Nearly three quarters of careers advisers told us that it doesn’t matter when you contact them in term time to get in touch with offering your events and resources. Almost half of parents say they want to use, and already use, meetings with careers advisers and teachers to find information—as the most influential group on school leavers, employers should make the most of this indirect way of engaging with parents.


How can you engage?


Over 95% of careers advisers use careers websites to stay aware of all their students’ options, so if you want to connect with this key group definitely consider using careers sites to do so.


Receiving emails/newsletters from useful resources is also very popular, with 95% of careers advisers using this to stay aware of their students’ options. Recruiters advertising their programmes on websites that also offer a mail-out service would ensure a high number of careers advisers are exposed to the information.


However, there’s still room for face-to-face engagement: 88.4% of careers advisers stay up-to-date by attending events. The main factor to be aware of when it comes to engaging with careers advisers and their students face-to-face is that few schools have large budgets—in fact, most have very little to spend.


The average budget per pupil with regard to careers information, advice and guidance, according to our research, is just under £6. Therefore, external careers services offered to schools need to be done so at an absolute minimum charge or for free. A day visit to an employer's office will cost a school in transportation and other associated costs such as lunch. This means it’s worth considering arranging to visit schools rather than inviting pupils to workplace-engagement events.


Print media is still important to careers advisers too—more so than with school leavers themselves or their parents—so if employers with limited budgets are going to promote apprenticeship programmes this way, it’s worth focusing on materials directed at this specific group.


If an employer wants to make sure they’re the ones to inform teachers about apprenticeships—and they should, as teachers have the ear of both young people and their parents—they need to engage with them efficiently. Print products such as the AllAboutSchoolLeavers annual Teacher’s Guide—sent to schools and aimed specifically at teachers—can demonstrate how particular apprenticeships relate to school subjects, for example.


We know from our research that school leavers say January is the most likely time of year to start exploring career decisions (and therefore is probably a popular month for asking subject teachers about options), followed by September. If employers are sending promotional material to teachers and engaging in careers activities with schools, they should bear in mind what time of year pupils are most receptive to information about apprenticeship programmes.
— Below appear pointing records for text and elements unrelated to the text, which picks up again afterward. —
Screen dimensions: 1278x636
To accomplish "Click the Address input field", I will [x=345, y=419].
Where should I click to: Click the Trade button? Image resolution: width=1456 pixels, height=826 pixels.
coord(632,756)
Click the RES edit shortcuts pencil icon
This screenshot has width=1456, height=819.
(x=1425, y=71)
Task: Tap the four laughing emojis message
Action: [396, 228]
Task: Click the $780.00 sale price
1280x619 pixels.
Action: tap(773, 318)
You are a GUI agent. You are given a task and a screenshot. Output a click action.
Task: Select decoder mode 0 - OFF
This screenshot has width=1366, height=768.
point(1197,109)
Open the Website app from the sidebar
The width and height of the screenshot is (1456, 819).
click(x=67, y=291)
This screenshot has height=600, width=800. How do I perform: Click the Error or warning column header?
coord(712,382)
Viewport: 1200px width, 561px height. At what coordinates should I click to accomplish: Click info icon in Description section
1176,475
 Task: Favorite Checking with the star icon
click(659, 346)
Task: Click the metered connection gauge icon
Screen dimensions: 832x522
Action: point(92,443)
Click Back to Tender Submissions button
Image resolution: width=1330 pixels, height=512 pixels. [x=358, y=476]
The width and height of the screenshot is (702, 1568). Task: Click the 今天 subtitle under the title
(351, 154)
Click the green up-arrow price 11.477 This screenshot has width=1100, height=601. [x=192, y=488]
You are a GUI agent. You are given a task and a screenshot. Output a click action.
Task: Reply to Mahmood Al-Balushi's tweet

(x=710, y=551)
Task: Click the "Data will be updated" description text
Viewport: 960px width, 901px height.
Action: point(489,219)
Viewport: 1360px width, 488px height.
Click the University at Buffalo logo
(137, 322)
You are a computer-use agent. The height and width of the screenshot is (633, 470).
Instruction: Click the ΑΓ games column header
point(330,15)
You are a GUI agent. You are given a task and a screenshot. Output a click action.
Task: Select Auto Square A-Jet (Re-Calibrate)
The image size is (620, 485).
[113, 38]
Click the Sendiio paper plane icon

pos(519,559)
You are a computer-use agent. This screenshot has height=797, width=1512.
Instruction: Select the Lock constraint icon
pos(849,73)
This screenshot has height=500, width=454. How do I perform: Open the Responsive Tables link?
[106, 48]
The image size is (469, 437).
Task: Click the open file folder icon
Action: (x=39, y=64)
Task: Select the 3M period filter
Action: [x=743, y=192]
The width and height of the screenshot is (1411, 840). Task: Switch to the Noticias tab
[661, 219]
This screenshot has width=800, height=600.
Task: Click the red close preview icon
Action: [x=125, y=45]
For more detailed research on schools and the methods employers should consider when reaching out to them, visit the AllAboutResearch research hub.


Top Insights


  • Over a quarter of teachers are asked about careers advice from students on most days.
  • Teachers are second only to parents when it comes to helping young people make their career decisions and having the most influence on what those decisions are.
  • Over 80% of teachers wish they knew more about options for their pupils.
  • Careers advisers want to hear from employers, all year round.
  • Over 95% of careers advisers use careers websites to stay up-to-date on all their students’ options.
  • 88.4% of careers advisers stay up-to-date by attending events.
  • Print products are important to careers advisers, for use in school.